Activity 1:
From the excerpt on socially engaged Buddhism below, reproduce word for word the passage starting at "My teacher, Namkhai" and ending at "NGO in Europe.".
Activity 2:
Answer these questions using the excerpt on socially engaged Buddhism below:
(a) What is the name of Namkhai Norbu's organization?
(b) How many of the 19 hijackers does the Fahrenheit 9/11 description say were Saudis?
(c) Where is the Amazon.com reviewer of Imagine All the People from?

Excerpt to read:
────────────────

My teacher, Namkhai Norbu, offers an excellent model for Buddhist engagement-- he has an organization call A.S.I.A which works in Tibet bringing in much needed western Medical expertise and educational and medical facilities to remote places in rural Tibet. This organization employs several hundred people in Rome and Tibet, and it as registered NGO in Europe.

We, as socially engaged Buddhists, need to understand that our key focus is the desire to relieve suffering, non-harming, and as the Dalai Lama so eloquently puts it taking "universal responsibility" for our world and our place in it.

4. Fahrenheit 9/11


One of the most controversial and provocative films of the year, Fahrenheit 9/11 is Academy Award-winning filmmaker Michael Moore's searing examination of the Bush administration's actions in the wake of the tragic events of 9/11. With his characteristic humor and dogged commitment to uncovering the facts, Moore considers the presidency of George W. Bush and where it has led us. He looks at how - and why - Bush and his inner circle avoided pursuing the Saudi connection to 9/11, despite the fact that 15 of the 19 hijackers were Saudis and Saudi money had funded Al Qaeda. Fahrenheit 9/11 shows us a nation kept in constant fear by FBI alerts and lulled into accepting a piece of legislation, the USA Patriot Act, that infringes on basic civil rights. It is in this atmosphere of confusion, suspicion and dread that the Bush Administration makes its headlong rush towards war in Iraq - and Fahrenheit 9/11 takes us inside that war to tell the stories we haven't heard, illustrating the awful human cost to U.S. soldiers and their families.

5. Imagine All the People: A Conversation with the Dalai Lama on Money, Politics, and Life as it Could Be ...by Tenzin Gyatso, Fabien Quaki, Anne Benson, His Holiness the Dalai Lama


Amazon.com - Reviewer: from Cincinnati, OH USA... You know before reading this book, I thought I had pretty much captured most of what the Dalai Lama had to offer by way of the written word. But this book gave me a different glimpse into the man, where we find a dialogue of intimacy and open honesty unlike we have ever seen in his other works (still wonderful other works, at that!).

────────────────

Dataset content:
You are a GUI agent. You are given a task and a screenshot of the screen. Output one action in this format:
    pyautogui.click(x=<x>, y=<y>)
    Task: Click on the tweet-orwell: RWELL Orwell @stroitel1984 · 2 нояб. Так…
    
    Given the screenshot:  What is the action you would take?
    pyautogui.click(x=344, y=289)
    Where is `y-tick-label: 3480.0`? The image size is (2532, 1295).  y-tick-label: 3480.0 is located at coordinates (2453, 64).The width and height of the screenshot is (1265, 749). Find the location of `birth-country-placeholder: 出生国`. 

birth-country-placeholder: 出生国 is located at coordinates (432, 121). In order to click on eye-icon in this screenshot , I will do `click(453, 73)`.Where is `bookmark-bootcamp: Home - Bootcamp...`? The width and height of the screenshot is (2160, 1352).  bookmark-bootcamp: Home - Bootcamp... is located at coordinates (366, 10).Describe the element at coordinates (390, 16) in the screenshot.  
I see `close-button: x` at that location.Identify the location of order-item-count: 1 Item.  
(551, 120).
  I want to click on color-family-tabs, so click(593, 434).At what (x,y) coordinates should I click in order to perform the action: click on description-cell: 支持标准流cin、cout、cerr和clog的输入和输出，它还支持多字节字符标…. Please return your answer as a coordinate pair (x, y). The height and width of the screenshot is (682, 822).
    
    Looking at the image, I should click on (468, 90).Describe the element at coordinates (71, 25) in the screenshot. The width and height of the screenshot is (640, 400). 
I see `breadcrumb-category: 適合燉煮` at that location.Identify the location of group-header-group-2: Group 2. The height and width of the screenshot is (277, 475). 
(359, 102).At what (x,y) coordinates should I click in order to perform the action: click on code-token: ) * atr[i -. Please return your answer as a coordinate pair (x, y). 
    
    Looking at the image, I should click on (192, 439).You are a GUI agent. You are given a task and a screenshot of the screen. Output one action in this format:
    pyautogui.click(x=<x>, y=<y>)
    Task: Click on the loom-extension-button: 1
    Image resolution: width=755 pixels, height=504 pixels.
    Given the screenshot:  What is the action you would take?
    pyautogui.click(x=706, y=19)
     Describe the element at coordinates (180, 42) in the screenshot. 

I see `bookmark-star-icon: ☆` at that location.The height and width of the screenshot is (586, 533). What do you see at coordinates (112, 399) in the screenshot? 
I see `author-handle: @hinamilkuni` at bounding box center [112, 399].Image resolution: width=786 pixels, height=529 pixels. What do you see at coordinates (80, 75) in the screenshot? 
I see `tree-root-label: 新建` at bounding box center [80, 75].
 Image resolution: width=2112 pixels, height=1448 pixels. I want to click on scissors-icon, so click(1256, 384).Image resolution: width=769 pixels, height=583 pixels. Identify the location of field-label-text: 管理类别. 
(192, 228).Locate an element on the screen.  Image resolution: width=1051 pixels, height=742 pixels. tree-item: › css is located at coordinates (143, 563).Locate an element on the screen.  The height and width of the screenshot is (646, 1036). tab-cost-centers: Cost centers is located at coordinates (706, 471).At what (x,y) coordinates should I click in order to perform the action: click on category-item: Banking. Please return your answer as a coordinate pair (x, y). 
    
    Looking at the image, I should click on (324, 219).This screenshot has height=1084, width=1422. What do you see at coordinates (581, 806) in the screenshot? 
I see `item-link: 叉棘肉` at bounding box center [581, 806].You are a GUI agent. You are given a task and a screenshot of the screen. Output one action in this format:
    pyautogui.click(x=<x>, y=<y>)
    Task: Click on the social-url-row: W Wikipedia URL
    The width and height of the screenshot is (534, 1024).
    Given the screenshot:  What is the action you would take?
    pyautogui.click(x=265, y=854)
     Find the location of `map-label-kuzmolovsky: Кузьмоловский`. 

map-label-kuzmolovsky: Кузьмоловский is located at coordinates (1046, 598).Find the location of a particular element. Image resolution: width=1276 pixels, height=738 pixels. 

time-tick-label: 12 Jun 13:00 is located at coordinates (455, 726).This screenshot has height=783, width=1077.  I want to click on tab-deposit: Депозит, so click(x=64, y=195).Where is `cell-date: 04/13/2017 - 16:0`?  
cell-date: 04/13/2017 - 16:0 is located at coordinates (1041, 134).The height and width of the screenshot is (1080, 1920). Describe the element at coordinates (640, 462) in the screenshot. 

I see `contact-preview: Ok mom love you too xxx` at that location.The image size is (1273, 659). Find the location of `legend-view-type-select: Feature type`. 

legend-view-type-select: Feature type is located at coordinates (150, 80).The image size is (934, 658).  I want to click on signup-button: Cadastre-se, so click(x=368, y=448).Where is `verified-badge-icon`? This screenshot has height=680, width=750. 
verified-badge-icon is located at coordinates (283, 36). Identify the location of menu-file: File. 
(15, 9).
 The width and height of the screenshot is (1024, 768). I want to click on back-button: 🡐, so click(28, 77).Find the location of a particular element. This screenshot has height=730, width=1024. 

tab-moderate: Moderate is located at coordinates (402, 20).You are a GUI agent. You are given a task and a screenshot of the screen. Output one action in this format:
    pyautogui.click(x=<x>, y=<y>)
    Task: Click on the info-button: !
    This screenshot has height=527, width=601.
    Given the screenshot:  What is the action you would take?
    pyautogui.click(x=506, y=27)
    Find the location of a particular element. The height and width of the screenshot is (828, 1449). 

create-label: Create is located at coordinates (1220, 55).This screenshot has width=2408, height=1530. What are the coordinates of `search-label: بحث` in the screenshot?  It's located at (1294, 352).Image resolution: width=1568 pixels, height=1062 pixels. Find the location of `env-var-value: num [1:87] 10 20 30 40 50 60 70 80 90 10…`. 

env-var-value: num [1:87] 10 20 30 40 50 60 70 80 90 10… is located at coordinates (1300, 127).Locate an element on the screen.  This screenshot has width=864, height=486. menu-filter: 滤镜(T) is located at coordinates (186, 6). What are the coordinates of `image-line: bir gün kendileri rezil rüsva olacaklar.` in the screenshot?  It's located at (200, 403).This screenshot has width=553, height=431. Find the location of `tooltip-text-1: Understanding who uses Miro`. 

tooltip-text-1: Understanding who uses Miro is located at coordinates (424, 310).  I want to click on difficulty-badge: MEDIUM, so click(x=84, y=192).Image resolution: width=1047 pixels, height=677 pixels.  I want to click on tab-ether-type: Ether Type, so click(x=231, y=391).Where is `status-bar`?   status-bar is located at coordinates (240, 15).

────────────────

Written solution 1:
My teacher, Namkhai Norbu, offers an excellent model for Buddhist engagement-- he has an organization call A.S.I.A which works in Tibet bringing in much needed western Medical expertise and educational and medical facilities to remote places in rural Tibet. This organization employs several hundred people in Rome and Tibet, and it as registered NGO in Europe.

Written solution 2:
(a) A.S.I.A
(b) 15
(c) Cincinnati, OH USA